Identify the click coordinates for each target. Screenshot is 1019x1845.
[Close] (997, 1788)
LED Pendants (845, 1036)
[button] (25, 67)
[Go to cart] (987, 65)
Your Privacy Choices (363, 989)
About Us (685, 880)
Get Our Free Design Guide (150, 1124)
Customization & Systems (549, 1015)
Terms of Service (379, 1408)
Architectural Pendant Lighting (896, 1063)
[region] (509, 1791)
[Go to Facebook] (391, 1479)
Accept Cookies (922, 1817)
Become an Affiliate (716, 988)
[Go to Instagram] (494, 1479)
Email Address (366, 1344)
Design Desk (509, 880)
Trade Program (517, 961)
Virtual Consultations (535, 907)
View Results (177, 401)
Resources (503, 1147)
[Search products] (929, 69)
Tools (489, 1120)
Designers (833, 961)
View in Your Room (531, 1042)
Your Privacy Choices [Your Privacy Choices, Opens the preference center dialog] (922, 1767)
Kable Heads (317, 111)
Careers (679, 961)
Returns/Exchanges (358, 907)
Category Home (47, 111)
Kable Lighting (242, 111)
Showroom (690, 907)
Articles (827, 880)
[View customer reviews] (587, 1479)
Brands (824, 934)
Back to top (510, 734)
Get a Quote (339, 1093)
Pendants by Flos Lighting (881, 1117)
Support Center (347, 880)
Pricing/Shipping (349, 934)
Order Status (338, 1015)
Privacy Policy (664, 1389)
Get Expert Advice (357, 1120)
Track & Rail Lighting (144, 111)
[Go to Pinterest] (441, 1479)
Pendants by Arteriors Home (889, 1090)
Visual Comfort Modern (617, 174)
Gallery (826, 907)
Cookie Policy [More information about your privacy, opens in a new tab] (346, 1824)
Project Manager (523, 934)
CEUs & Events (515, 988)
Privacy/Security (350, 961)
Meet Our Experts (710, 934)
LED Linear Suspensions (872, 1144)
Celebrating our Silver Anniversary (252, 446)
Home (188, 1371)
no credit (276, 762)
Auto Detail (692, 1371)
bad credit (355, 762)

◇ ◇ ◇ ◇ ◇ ◇ ◇

→ Aim
Return each row above that contains the word "Choices", copied in full. Case counts.

→ Exercise response
Your Privacy Choices (363, 989)
Your Privacy Choices [Your Privacy Choices, Opens the preference center dialog] (922, 1767)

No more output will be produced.